Exercise directions ▸
Copy the stretch of data from the line containing "Task: Go up one level to the Windows folder" through the line containing "tap(1043, 795)", unchanged, and nothing else.

Material provided ▸
— BEGIN —

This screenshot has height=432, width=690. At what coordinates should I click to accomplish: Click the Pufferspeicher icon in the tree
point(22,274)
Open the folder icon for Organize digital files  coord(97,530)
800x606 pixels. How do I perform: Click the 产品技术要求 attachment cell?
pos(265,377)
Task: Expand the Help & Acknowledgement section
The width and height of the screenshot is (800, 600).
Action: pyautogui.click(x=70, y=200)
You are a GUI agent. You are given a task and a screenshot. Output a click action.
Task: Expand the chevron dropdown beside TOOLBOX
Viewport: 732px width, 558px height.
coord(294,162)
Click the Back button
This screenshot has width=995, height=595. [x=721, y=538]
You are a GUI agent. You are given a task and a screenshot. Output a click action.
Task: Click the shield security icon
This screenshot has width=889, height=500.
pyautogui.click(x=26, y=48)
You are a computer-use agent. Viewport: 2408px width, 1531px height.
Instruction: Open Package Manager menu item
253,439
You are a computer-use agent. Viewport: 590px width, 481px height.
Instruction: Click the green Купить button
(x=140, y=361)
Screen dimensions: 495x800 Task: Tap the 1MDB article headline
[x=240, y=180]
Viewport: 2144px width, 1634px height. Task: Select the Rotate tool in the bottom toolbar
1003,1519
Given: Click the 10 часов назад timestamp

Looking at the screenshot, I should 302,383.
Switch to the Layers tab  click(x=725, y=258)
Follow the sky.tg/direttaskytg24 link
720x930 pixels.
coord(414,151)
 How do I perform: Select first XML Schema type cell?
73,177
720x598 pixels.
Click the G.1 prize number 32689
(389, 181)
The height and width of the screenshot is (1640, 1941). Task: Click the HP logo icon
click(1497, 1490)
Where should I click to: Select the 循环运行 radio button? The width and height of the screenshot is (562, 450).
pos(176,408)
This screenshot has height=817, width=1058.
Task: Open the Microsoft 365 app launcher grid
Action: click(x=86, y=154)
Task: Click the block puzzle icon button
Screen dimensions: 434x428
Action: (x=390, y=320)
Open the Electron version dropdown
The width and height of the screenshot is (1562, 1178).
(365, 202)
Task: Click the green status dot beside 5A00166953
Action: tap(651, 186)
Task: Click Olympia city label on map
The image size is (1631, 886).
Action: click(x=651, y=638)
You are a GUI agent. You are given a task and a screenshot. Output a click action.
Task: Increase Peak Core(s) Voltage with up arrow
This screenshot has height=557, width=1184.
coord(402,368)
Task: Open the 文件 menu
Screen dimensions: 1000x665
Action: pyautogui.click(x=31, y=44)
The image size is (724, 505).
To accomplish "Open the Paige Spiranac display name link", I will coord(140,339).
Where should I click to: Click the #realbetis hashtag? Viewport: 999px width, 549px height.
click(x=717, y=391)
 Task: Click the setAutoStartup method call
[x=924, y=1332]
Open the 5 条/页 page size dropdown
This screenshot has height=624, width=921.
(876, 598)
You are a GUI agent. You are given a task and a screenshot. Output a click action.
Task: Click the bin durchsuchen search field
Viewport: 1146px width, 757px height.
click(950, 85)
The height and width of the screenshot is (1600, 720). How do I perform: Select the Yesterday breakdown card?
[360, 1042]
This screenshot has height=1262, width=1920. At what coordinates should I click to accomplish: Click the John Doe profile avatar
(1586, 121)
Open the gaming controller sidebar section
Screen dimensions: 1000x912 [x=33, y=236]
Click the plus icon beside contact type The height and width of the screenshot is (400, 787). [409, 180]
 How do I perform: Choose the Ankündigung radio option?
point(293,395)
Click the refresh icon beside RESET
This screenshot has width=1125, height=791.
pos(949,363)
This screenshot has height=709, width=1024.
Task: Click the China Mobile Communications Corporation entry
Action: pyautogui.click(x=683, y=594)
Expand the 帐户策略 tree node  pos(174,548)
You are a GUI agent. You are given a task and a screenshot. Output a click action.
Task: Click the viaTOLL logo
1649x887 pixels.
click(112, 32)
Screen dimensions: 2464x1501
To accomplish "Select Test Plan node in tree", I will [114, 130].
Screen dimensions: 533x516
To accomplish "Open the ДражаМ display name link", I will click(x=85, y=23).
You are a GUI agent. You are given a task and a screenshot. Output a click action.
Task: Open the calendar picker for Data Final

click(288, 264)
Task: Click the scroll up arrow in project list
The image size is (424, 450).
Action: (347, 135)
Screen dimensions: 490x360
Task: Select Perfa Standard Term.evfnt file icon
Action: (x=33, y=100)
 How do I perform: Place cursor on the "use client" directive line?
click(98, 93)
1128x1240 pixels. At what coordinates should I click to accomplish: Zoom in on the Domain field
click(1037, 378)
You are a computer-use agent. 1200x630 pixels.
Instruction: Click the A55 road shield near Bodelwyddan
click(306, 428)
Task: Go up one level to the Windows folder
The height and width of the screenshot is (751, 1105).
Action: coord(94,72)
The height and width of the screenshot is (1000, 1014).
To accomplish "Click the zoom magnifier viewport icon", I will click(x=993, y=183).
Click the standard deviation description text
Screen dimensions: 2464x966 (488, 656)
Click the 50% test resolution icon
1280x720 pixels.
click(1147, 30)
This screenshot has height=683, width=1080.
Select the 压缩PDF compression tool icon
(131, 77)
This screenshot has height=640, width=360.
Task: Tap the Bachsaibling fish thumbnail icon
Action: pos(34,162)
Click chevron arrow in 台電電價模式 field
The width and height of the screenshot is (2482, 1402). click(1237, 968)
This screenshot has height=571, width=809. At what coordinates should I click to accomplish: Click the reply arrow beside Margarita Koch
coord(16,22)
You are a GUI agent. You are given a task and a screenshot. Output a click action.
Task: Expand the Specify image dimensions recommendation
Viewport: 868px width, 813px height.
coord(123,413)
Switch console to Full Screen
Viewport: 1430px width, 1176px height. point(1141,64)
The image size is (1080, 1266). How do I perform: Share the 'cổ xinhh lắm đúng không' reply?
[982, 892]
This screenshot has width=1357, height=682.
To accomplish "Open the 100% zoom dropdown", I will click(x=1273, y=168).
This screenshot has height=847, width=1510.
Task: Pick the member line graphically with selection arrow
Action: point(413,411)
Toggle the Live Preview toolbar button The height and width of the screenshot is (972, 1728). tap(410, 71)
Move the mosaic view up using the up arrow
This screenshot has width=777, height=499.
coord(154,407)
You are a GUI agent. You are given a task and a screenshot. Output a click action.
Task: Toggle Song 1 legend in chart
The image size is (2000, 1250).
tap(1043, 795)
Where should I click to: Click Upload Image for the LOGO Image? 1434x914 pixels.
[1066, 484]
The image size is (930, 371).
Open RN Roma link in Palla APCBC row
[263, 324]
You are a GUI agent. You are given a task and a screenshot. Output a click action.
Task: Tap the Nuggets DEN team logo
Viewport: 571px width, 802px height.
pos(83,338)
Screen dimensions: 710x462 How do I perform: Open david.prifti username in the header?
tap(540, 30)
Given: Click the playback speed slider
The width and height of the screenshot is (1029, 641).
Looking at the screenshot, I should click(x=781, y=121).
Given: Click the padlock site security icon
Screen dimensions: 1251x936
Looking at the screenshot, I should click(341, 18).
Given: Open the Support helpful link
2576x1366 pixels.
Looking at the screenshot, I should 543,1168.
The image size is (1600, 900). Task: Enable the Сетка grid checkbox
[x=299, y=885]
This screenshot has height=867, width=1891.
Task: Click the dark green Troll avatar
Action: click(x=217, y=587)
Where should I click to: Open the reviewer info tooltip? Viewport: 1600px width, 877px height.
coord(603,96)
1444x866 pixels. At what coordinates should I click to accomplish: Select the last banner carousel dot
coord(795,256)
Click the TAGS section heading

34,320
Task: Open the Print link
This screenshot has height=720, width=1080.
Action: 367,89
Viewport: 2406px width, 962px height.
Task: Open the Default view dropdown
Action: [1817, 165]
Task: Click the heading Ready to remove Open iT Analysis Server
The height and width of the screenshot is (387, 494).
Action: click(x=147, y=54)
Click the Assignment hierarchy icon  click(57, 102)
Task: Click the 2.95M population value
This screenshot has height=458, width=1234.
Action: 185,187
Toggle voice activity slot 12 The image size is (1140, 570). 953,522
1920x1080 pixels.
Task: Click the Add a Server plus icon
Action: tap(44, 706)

— END —

Exercise result ▸
Task: Go up one level to the Windows folder
The height and width of the screenshot is (751, 1105).
Action: coord(94,72)
The height and width of the screenshot is (1000, 1014).
To accomplish "Click the zoom magnifier viewport icon", I will click(x=993, y=183).
Click the standard deviation description text
Screen dimensions: 2464x966 (488, 656)
Click the 50% test resolution icon
1280x720 pixels.
click(1147, 30)
This screenshot has height=683, width=1080.
Select the 压缩PDF compression tool icon
(131, 77)
This screenshot has height=640, width=360.
Task: Tap the Bachsaibling fish thumbnail icon
Action: pos(34,162)
Click chevron arrow in 台電電價模式 field
The width and height of the screenshot is (2482, 1402). click(1237, 968)
This screenshot has height=571, width=809. At what coordinates should I click to accomplish: Click the reply arrow beside Margarita Koch
coord(16,22)
You are a GUI agent. You are given a task and a screenshot. Output a click action.
Task: Expand the Specify image dimensions recommendation
Viewport: 868px width, 813px height.
coord(123,413)
Switch console to Full Screen
Viewport: 1430px width, 1176px height. point(1141,64)
The image size is (1080, 1266). How do I perform: Share the 'cổ xinhh lắm đúng không' reply?
[982, 892]
This screenshot has width=1357, height=682.
To accomplish "Open the 100% zoom dropdown", I will click(x=1273, y=168).
This screenshot has height=847, width=1510.
Task: Pick the member line graphically with selection arrow
Action: point(413,411)
Toggle the Live Preview toolbar button The height and width of the screenshot is (972, 1728). tap(410, 71)
Move the mosaic view up using the up arrow
This screenshot has width=777, height=499.
coord(154,407)
You are a GUI agent. You are given a task and a screenshot. Output a click action.
Task: Toggle Song 1 legend in chart
The image size is (2000, 1250).
tap(1043, 795)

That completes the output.